TBool D_RMD_Breakpoints::Aligned(TUint32 aAddress, Debug::TArchitectureMode aMode)

	{

	switch(aMode)

		{

		case Debug::EArmMode:

			// ARM breakpoints must be 32-bit aligned (lower two bits must be zero)

			if (aAddress & 0x3)

			{

				// Not 32-bit aligned.

				return EFalse;

			}

			break;

		case Debug::EThumbMode:

			// Thumb breakpoints must be 16-bit aligned (low bit must be zero)

			if (aAddress & 0x1)

			{

				// Not 16-bit aligned

				return EFalse;

			}

			break;

		case Debug::EThumb2EEMode:

			// Thumb-EE instructions are half-word aligned. See ARM ARM DDI0406A, section A3.2 Alignment Support

			// Note that some instructions need to be word-aligned, but this function does not know which ones.

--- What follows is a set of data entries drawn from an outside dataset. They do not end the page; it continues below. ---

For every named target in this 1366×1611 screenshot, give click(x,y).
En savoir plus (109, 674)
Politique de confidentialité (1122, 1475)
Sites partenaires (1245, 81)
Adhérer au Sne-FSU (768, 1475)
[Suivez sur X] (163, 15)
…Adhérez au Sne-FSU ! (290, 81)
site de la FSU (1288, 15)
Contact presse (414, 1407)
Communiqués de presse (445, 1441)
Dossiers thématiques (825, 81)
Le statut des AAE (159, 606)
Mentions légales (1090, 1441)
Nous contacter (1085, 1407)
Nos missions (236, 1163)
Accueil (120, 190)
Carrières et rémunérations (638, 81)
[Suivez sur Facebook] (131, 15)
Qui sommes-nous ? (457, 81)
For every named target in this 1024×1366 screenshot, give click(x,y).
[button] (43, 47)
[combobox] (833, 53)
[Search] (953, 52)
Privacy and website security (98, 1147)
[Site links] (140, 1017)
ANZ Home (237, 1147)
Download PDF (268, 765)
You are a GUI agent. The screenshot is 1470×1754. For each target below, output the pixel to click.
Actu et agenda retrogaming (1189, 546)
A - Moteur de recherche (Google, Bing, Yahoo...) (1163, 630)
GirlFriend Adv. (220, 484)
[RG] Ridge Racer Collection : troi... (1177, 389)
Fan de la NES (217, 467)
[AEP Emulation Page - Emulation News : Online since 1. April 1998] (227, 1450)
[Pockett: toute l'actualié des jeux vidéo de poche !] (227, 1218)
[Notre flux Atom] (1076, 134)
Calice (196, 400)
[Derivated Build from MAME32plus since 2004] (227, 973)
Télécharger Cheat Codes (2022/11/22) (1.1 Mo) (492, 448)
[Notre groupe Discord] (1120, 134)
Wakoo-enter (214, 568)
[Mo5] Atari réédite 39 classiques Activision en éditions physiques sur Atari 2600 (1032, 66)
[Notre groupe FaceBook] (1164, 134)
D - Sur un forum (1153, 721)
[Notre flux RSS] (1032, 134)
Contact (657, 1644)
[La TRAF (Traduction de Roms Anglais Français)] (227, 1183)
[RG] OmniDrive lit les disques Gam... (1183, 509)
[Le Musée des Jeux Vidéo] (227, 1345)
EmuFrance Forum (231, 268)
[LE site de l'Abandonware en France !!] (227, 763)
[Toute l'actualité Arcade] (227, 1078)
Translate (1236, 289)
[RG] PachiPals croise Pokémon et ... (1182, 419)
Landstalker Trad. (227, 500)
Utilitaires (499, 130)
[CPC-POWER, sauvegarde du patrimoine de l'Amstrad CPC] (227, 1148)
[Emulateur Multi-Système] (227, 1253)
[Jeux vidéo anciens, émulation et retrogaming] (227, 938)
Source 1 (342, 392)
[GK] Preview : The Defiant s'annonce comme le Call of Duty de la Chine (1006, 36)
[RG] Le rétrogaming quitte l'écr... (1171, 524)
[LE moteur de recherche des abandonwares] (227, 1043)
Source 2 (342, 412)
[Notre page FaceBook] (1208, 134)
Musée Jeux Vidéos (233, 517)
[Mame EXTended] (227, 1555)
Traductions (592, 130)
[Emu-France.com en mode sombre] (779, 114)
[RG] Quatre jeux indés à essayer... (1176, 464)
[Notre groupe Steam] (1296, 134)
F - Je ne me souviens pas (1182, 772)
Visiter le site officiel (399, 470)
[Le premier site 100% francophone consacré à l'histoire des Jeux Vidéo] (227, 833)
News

			// It may also depend on the System Control register U bit.

			if (aAddress & 0x1)

			{

				// Not 16-bit aligned

				return EFalse;

			}

			break;

		default:

			{

			// No idea

			return EFalse;

			}

		}

	// Must be OK

	return ETrue;

	};

/* @internalTechnology

 *

 * Returns the size of a breakpoint of architecture aMode in bytes

 * 

 * @param aMode - The architure of the breakpoint

 * @return The size of the breakpoints in bytes. 0 if un-recognised architecture.

 */

TInt D_RMD_Breakpoints::BreakSize(Debug::TArchitectureMode aMode)

	{

	switch(aMode)

		{

		case Debug::EArmMode:

			{

				return 4;

			}

		case Debug::EThumbMode:

			{

				return 2;

			}

		case Debug::EThumb2EEMode:

			{

			// Only needs to be two bytes in size.

			return 2;

			}

		default:

			{

				// No idea

				return 0;

			}

		}

	};

/* @internalTechnology

 *

 * Checks whether two TBreakEntrys overlap

 *

 * @param aFirst - A TBreakEntry with valid iAddress and iMode fields.

 * @param aSecond  - A TBreakEntry with valid iAddress and iMode fields.

 * @return ETrue if the aFirst and aSecond overlap or the overlap cannot be determined

 *         , EFalse otherwise

 */

TBool D_RMD_Breakpoints::BreakpointsOverlap(TBreakEntry& aFirst, TBreakEntry& aSecond)

	{

	TInt firstSize = BreakSize(aFirst.iMode);

	TInt secondSize = BreakSize(aSecond.iMode);

	// Do we know the size of each breakpoint?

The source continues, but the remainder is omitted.